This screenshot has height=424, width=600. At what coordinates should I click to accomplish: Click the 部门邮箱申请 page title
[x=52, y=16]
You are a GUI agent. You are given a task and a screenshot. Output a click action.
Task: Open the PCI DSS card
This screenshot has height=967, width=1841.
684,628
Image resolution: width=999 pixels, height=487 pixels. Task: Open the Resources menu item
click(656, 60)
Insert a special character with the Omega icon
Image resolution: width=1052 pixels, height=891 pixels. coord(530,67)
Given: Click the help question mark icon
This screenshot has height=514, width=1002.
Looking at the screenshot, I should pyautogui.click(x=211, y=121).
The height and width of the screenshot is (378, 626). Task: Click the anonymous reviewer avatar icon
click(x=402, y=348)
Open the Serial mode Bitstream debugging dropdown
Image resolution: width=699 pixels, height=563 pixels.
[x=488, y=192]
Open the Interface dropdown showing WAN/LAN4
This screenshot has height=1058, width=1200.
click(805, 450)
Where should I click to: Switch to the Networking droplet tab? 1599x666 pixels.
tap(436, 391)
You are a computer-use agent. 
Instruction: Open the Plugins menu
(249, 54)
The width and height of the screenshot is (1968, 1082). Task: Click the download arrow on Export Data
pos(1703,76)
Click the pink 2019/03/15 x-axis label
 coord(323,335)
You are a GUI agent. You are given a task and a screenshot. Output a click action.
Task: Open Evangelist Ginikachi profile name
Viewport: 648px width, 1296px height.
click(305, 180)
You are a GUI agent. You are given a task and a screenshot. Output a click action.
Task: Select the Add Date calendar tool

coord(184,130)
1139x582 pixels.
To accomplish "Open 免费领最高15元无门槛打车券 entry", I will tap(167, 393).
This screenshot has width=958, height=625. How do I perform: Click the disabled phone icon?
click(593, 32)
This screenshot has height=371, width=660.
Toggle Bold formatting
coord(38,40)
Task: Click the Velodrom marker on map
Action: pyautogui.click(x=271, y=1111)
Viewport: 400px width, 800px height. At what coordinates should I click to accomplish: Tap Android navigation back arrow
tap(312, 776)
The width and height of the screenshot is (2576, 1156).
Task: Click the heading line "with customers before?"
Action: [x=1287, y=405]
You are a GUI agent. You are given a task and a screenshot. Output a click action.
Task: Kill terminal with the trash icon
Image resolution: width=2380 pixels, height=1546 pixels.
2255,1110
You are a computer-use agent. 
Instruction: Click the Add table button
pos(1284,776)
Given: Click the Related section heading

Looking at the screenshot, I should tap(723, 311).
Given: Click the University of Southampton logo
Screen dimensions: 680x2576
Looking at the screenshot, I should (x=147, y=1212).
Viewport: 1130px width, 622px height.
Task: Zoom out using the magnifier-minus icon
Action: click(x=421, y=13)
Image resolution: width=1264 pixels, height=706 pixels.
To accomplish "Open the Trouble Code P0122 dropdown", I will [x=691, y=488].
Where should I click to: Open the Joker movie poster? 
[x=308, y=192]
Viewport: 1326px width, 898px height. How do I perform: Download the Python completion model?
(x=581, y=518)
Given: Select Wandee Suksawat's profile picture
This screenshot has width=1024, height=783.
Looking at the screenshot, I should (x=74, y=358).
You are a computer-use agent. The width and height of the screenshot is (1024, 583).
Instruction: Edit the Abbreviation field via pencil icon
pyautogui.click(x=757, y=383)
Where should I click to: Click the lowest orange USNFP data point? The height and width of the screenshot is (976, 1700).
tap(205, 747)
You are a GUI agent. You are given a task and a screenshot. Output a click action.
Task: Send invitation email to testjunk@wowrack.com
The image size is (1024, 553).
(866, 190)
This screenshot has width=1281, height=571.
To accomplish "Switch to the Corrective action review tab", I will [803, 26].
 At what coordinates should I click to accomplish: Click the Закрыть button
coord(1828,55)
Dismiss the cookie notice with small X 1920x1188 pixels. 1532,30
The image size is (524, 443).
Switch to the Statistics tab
------------------------------------
WORK INSTRUCTIONS:
In full and verbatim, transcribe the data.

ANSWER:
This screenshot has height=424, width=600. At what coordinates should I click to accomplish: Click the 部门邮箱申请 page title
[x=52, y=16]
You are a GUI agent. You are given a task and a screenshot. Output a click action.
Task: Open the PCI DSS card
This screenshot has height=967, width=1841.
684,628
Image resolution: width=999 pixels, height=487 pixels. Task: Open the Resources menu item
click(656, 60)
Insert a special character with the Omega icon
Image resolution: width=1052 pixels, height=891 pixels. coord(530,67)
Given: Click the help question mark icon
This screenshot has height=514, width=1002.
Looking at the screenshot, I should pyautogui.click(x=211, y=121).
The height and width of the screenshot is (378, 626). Task: Click the anonymous reviewer avatar icon
click(x=402, y=348)
Open the Serial mode Bitstream debugging dropdown
Image resolution: width=699 pixels, height=563 pixels.
[x=488, y=192]
Open the Interface dropdown showing WAN/LAN4
This screenshot has height=1058, width=1200.
click(805, 450)
Where should I click to: Switch to the Networking droplet tab? 1599x666 pixels.
tap(436, 391)
You are a computer-use agent. 
Instruction: Open the Plugins menu
(249, 54)
The width and height of the screenshot is (1968, 1082). Task: Click the download arrow on Export Data
pos(1703,76)
Click the pink 2019/03/15 x-axis label
 coord(323,335)
You are a GUI agent. You are given a task and a screenshot. Output a click action.
Task: Open Evangelist Ginikachi profile name
Viewport: 648px width, 1296px height.
click(305, 180)
You are a GUI agent. You are given a task and a screenshot. Output a click action.
Task: Select the Add Date calendar tool

coord(184,130)
1139x582 pixels.
To accomplish "Open 免费领最高15元无门槛打车券 entry", I will tap(167, 393).
This screenshot has width=958, height=625. How do I perform: Click the disabled phone icon?
click(593, 32)
This screenshot has height=371, width=660.
Toggle Bold formatting
coord(38,40)
Task: Click the Velodrom marker on map
Action: pyautogui.click(x=271, y=1111)
Viewport: 400px width, 800px height. At what coordinates should I click to accomplish: Tap Android navigation back arrow
tap(312, 776)
The width and height of the screenshot is (2576, 1156).
Task: Click the heading line "with customers before?"
Action: [x=1287, y=405]
You are a GUI agent. You are given a task and a screenshot. Output a click action.
Task: Kill terminal with the trash icon
Image resolution: width=2380 pixels, height=1546 pixels.
2255,1110
You are a computer-use agent. 
Instruction: Click the Add table button
pos(1284,776)
Given: Click the Related section heading

Looking at the screenshot, I should tap(723, 311).
Given: Click the University of Southampton logo
Screen dimensions: 680x2576
Looking at the screenshot, I should (x=147, y=1212).
Viewport: 1130px width, 622px height.
Task: Zoom out using the magnifier-minus icon
Action: click(x=421, y=13)
Image resolution: width=1264 pixels, height=706 pixels.
To accomplish "Open the Trouble Code P0122 dropdown", I will [x=691, y=488].
Where should I click to: Open the Joker movie poster? 
[x=308, y=192]
Viewport: 1326px width, 898px height. How do I perform: Download the Python completion model?
(x=581, y=518)
Given: Select Wandee Suksawat's profile picture
This screenshot has width=1024, height=783.
Looking at the screenshot, I should (x=74, y=358).
You are a computer-use agent. The width and height of the screenshot is (1024, 583).
Instruction: Edit the Abbreviation field via pencil icon
pyautogui.click(x=757, y=383)
Where should I click to: Click the lowest orange USNFP data point? The height and width of the screenshot is (976, 1700).
tap(205, 747)
You are a GUI agent. You are given a task and a screenshot. Output a click action.
Task: Send invitation email to testjunk@wowrack.com
The image size is (1024, 553).
(866, 190)
This screenshot has width=1281, height=571.
To accomplish "Switch to the Corrective action review tab", I will [803, 26].
 At what coordinates should I click to accomplish: Click the Закрыть button
coord(1828,55)
Dismiss the cookie notice with small X 1920x1188 pixels. 1532,30
The image size is (524, 443).
Switch to the Statistics tab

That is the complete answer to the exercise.